Saturday, July 30, 2011

Microbe Week: Escherichia coli.

OH NOES. This blog is covering one of the most notorious little buggers ever: E. COLI! 

This is just ONE kind of E.coli. It would make a neat lightbulb.


DIE, DIE, DIE, you stupid little microbes! This is what you get for ruining our spinach and punishing us for sloppy sanitation! CLEARLY, ALL E.COLI MUST BE PURGED!

Kidding, of course. E.coli, much like Salmonella, are mostly a problem because we don't cook our food well enough. For those of you who take raw meat and look at it under a microscope, E.coli are Gram-negative, rod-shaped (bacillus) bacteria. They are a very popular model bacterium, even if they make all petri dishes smell like an outhouse after a while. E.coli may be doing your math homework within the next few years. 



Escherichia coli and its cousin genus Salmonella are the two most talked-about bacteria on the planet. Again, if food poisoning makes the news, E.coli could well be the culprit. There are 39 strains of E. coli known to date, and all of them have one thing in common: They live in mammals.  Since I can see all that porn on your computer, you qualify.

All mammals have some strain of E.coli in them. Humans usually get E. coli as benign inhabitants of the large intestine within 40 hours of birth.They are normal gut flora in mammals, just like Salmonella is normal microflora in birds and reptiles. Issues occur when the wrong strain of E. coli gets in one's gut, leading to a very bad case of diarrhea indeed.

Like sprinkles, only alive and in your colon.


Infections with E.coli usually occur when meat or veggies have not been properly washed or cooked. The main carriers of E. coli are cows, which may show no symptoms themselves. Anything raw is also at risk, especially if wild pigs have been running around. Watering with sewage is never a good sign. In short, crap reaches mouth - that is never a good thing in humans.

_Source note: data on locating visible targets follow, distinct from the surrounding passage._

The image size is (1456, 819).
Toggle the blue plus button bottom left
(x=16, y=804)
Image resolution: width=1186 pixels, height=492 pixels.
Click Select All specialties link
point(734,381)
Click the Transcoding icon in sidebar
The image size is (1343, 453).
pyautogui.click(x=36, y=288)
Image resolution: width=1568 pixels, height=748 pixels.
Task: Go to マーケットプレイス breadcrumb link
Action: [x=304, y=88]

Symptoms of E.coli infection vary with the strain. In general, these are colon bacteria - expect a high fever, horrible diarrhea (sometimes with blood), urinary problems, and other crotch-kicking issues. There is a particular strain of E.coli that causes meningitis in infants by cleverly disguising itself as an antibody. E.coli infection makes Salmonella poisoning look like a walk in the park.

You don't know where it's been. Oh, wait, yes you do, and it's filthy.


Did we mention that it's nigh-unstoppable? Escherichia coli develops antibiotic resistance staggeringly fast. Not only does it have our antibiotics to dodge, but it also has to protect itself from the antibiotics found in livestock. E.coli can also trade DNA with Staphylococcus aureus - the other superbug people are worried about. Even mixing agar substrates doesn't work on E.coli. T4 phage therapy is one of the best ways to stop E.coli, but how do you market "get infected with a virus to make up for our sloppy food system?"

So stop worrying about Salmonella. You've got other shit to deal with just for being a mammal.